Increasing your productivity is very easy. The techniques work and are easy to learn. The hard part is learning to say no. To others, but also yourself.  If you are like me, it will take some time to be completely healed from this bad behavior.  But being aware is certainly one big step.  Be productive, control your input, be happy (Oswald, Proto, Sgroi 2009).




The actor–observer asymmetry

There is a difference of judgment in any activity depending if we are an actor or an observer (Malle, Knobe, Nelson 2007). I realized this fact when I was practicing martial arts, long before my studies in psychology. The audience, usually parents, downplayed the difficulty of the discipline and very often judged the activity incorrectly. One of the most common expressions was, “but it is only dancing.”

This comment annoyed many of the new practitioners, but not the more experienced who knew that this was a gross misjudgement. You could see the difference when these same people decided to try the discipline once. As you can imagine, most did not usually go beyond the first attempt as it was physically demanding and much more difficult than they had imagined. Their judgement of the activity observed radically changed when they became an actor.

In our everyday life, we alternate between the positions of observer and actor. In both situations, we make judgments and many of the various decisions we take are based on them. As an observer, we can judge incorrectly the behavior of others. As an actor, we take into account the judgment of observers. It is important to recognize these situations and act accordingly.

Let’s take a concrete example: starting a software business. This is a subject dear to my heart as I far too often watch the growing disillusions of entrepreneurs when they take in the reality of things. As the disillusionment grows, only those predisposed (very rare) or those working for pleasure keep going.

The reality is that entrepreneurs work very hard and take on tasks that we would probably never have agreed to do as an employee.  You must also be aware that very few projects succeed at first; most stop after the first failure.

When we see talented entrepreneurs in the newspapers, we think it’s easy and as simple as registering a domain name, writing 10 lines of code and then selling your company for millions. The reality is that most successful people have worked hard, often in physical and psychological pain, for many years and have faced all kinds of problems. They made the difference by persevering. All my successes have been preceded by hard work and pain.

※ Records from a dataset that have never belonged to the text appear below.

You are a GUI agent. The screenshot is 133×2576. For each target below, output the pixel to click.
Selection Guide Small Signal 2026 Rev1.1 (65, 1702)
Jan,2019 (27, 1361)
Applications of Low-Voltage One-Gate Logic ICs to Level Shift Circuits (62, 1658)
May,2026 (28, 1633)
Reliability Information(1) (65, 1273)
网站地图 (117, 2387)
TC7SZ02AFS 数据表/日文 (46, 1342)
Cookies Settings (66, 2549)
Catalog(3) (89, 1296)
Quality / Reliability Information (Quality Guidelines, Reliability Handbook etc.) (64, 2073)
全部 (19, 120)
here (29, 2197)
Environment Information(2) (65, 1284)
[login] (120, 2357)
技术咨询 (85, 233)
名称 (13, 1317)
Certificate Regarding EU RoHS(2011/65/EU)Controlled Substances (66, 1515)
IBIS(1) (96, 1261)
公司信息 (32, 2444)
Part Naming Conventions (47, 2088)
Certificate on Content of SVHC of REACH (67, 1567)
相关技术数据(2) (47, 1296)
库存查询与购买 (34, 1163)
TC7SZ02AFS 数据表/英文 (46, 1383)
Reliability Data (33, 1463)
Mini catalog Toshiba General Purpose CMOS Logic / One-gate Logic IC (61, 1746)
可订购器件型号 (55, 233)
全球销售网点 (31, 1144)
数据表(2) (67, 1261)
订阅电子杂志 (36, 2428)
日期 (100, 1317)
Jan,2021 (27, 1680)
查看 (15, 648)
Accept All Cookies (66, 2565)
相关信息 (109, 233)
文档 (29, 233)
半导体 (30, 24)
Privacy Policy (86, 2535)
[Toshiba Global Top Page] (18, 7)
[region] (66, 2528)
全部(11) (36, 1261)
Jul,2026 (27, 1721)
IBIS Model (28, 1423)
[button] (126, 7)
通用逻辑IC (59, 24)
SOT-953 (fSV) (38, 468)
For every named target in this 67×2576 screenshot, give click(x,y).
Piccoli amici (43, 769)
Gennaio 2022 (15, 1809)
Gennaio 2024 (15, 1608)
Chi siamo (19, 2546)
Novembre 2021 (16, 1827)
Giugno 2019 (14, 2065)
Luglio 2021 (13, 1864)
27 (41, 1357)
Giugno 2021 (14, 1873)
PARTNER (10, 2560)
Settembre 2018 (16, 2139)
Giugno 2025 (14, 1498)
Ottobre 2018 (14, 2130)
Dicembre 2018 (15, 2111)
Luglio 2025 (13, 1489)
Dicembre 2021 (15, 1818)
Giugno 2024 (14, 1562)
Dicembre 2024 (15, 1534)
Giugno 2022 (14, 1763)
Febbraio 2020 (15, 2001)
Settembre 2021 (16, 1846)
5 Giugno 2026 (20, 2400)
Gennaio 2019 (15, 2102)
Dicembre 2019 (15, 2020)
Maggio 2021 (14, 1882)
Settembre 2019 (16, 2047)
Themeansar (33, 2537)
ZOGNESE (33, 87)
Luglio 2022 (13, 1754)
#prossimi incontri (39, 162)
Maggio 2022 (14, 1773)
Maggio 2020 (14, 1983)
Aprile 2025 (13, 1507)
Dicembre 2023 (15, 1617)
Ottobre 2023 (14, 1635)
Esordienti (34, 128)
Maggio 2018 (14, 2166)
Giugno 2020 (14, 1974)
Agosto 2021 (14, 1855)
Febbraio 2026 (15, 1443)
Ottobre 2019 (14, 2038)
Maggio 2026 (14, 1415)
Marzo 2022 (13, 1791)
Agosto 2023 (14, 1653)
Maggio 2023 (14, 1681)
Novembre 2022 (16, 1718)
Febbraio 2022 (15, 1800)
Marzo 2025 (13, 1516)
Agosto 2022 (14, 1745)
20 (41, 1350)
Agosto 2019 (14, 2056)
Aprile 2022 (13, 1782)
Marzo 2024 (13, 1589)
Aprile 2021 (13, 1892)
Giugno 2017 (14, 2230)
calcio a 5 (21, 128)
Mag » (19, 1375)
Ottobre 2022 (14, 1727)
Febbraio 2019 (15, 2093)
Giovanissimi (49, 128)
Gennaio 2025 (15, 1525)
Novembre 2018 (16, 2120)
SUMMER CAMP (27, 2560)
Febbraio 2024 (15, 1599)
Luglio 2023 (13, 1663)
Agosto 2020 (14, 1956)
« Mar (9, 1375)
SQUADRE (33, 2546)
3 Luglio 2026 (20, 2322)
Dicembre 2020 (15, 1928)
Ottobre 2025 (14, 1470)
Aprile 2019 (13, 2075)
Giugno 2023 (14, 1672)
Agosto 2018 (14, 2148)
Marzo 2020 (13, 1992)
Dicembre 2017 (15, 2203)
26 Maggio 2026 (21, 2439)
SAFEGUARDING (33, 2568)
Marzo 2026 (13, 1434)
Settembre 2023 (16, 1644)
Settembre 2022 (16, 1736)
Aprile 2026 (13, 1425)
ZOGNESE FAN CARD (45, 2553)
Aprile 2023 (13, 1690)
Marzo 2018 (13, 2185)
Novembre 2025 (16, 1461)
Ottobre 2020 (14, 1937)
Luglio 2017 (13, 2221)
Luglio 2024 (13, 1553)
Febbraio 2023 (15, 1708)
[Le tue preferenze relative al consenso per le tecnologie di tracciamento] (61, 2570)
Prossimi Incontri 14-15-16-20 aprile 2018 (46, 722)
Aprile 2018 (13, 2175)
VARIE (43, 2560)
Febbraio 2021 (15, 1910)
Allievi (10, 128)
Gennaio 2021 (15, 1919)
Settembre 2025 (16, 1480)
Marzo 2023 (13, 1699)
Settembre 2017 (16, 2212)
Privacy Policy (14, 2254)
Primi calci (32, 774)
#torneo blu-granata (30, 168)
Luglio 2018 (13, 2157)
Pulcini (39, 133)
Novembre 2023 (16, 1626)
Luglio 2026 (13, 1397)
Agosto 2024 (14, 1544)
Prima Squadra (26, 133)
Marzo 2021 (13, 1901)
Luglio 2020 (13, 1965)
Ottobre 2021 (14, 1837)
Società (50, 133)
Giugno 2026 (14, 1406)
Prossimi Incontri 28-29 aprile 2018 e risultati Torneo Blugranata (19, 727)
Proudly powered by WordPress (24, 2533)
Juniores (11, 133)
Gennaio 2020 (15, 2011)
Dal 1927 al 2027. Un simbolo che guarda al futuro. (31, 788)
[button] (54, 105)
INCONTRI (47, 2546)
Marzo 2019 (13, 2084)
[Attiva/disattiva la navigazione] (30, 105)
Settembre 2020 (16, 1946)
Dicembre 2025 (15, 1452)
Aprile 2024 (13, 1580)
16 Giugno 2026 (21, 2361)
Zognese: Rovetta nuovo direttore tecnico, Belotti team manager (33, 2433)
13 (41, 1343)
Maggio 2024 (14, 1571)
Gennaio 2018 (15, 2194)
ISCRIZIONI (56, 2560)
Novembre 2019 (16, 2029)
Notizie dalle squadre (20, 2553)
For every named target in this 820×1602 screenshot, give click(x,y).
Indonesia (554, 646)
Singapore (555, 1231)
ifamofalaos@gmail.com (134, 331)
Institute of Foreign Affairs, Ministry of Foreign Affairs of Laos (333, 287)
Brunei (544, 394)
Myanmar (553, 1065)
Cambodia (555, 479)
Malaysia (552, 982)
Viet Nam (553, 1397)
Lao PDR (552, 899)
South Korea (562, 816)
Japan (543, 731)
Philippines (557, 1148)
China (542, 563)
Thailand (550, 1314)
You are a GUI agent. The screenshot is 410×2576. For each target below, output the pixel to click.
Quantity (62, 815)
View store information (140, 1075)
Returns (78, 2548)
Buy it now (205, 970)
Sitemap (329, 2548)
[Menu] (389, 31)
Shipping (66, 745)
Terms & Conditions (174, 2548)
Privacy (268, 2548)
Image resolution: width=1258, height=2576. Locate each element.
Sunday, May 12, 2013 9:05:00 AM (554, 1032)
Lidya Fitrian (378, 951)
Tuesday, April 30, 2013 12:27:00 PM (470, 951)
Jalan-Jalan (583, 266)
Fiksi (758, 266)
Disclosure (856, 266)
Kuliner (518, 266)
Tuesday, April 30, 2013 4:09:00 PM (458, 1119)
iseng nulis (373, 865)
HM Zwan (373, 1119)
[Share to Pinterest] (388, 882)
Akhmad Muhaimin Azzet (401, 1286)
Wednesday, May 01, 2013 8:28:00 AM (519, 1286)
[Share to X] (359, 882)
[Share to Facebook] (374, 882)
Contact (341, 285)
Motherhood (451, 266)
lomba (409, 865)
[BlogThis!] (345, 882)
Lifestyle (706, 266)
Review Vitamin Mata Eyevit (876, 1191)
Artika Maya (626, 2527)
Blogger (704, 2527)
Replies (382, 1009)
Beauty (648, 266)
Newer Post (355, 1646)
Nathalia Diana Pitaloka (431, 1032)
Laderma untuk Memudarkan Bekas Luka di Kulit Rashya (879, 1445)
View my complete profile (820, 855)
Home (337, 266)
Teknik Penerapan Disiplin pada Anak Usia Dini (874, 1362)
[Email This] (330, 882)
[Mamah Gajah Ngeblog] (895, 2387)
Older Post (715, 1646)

It is difficult to realize this when you have not been there yourself. But how do you know before you make a judgement or take an important decision?

The first step is certainly to become aware of any bias and take it into account. It is very difficult as these behaviors are unconscious and judgment is rooted in how we operate.

When you realize that you are in an observer’s position and about to judge and eventually take a decision, you should not be satisfied with the information available. As you may have noticed, observing is insufficient to get an opinion, even if one is aware of the bias. Failing testing it yourself (and you can’t start a business as a test in the same way you can attend a single martial art class), the only solution is to ask questions of the actors. Those who have experience in the field or are in the situation. Do not just question one of them. The more people you question, the more relevant your information.

The only concern with this approach is that it can block you from moving forward. Indeed, if you ask too many questions you can start to stagnate. Everyone now knows that one of the primary qualities of an entrepreneur is his ability to move forward quickly. Many are also characterized by a certain impulsive trait which will be discussed in a future article.

Awareness of the actor / observer asymmetry is directly related to critical thinking: identifying biases, separating fact from opinion and analyzing data. Awareness of our mental functioning is, again, the key.